Il y a dans certaines pièces une puissance difficilement descriptible qui confère à Technoir un caractère singulier. Si pour ma part Meshuggah ne m’a pas rejoint (ce n’est pas faute d’avoir essayé, même si je suis fan de djent et de métal progressif en général), The Vacant Eyes y est arrivé. Peut-être est-ce par les nuances vocales de Dima Alivanov ou par le son très coloré des guitares chez le groupe tchèque. Difficile de dire en quoi l’un des deux groupes me plait moins alors que l’autre me convient parfaitement. Pourtant, Meshuggah a beaucoup plus de fans que son cousin pragois. Quoi qu’il en soit, l’écoute de ce second LP est en mesure d’entrer dans la collection de disques de tout fan de métal extrême (surtout si celui-ci carbure aux compositions des classiques sur  »Koloss » et  »Chaosphere »). En espérant qu’un jour survienne la rencontre fortuite de Vacant Eyes avec les membres de Meshuggah lors d’une tournée en Europe Centrale. Si la chose se produit un jour (et on l’espère), il est certain que les deux formations ne se quitteront plus, et ce, pour le plus grand plaisir des adeptes de la grande casse ! Laissons la synchronicité se charger de cette souhaitable rencontre. Si les gérants d’artistes ont de bons yeux et de bonnes oreilles, ceux-ci se chargeront du reste…

Dany Larrivée

https://thevacanteyes.bandcamp.com

Note 1 : Également disponible, le EP Bright Sky (2011) et le LP Spheres (2013). À mon avis, le premier album officiel du groupe est un incontournable !

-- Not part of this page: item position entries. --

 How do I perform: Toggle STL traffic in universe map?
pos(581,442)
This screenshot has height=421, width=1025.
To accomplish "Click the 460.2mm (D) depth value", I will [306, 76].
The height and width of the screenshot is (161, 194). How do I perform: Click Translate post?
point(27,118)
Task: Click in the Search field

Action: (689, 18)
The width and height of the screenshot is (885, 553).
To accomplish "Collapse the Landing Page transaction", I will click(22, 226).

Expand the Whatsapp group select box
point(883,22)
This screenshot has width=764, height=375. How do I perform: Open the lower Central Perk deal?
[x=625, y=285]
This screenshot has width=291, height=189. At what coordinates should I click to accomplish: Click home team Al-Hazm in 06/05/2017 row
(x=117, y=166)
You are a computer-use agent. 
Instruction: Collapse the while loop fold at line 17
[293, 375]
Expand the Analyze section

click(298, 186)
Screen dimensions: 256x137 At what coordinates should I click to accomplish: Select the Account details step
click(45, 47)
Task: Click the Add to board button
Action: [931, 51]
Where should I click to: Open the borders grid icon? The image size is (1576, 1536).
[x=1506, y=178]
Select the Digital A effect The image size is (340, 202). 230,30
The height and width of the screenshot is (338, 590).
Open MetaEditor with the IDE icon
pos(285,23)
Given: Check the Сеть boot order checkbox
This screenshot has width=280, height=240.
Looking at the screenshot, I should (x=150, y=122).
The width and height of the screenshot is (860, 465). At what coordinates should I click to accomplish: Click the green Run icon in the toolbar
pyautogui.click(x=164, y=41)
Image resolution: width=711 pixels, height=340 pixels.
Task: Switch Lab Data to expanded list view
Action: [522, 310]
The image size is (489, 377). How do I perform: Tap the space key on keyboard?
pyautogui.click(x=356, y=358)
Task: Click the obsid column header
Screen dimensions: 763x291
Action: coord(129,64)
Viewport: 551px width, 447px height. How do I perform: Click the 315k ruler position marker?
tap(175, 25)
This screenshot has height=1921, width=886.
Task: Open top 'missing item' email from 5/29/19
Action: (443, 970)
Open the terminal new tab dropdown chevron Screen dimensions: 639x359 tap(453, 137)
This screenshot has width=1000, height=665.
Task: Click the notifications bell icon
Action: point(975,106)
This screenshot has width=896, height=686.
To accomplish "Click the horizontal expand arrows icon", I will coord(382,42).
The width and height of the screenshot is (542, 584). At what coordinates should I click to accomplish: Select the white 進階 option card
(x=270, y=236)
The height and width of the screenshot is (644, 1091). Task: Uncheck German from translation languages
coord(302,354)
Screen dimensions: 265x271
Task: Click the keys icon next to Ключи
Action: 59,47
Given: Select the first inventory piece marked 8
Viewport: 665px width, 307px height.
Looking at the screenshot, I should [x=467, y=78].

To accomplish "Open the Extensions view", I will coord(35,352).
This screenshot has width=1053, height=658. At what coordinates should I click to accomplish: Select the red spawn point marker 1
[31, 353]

Note 2 :  À ne pas confondre avec la formation The Vacant Eyes originaire de Easthampton dans le Massachusetts.

Chronique parue simultanément chez Clair & Obscur (France) et Daily Rock (Québec).

Technoir
The Vacant Eyes
2015
Autoproduction

2 commentaires

  • Lucas Biela

    J’aime bien. Un peu la rencontre de Meshuggah (structures épileptiques), Samael (voix black et synthés) et Crematory (voix death).

    • Dany Larrivée

      Intéressant… Je n’avais pas pensé au lien avec Samael (dont j’adore l’album ‘Passage’). Pour Crematory, je ne connais pas suffisamment pour me prononcer. Content que tu aies aimé! Écoute cependant «Spheres», le premier album. Il est encore plus convainquant!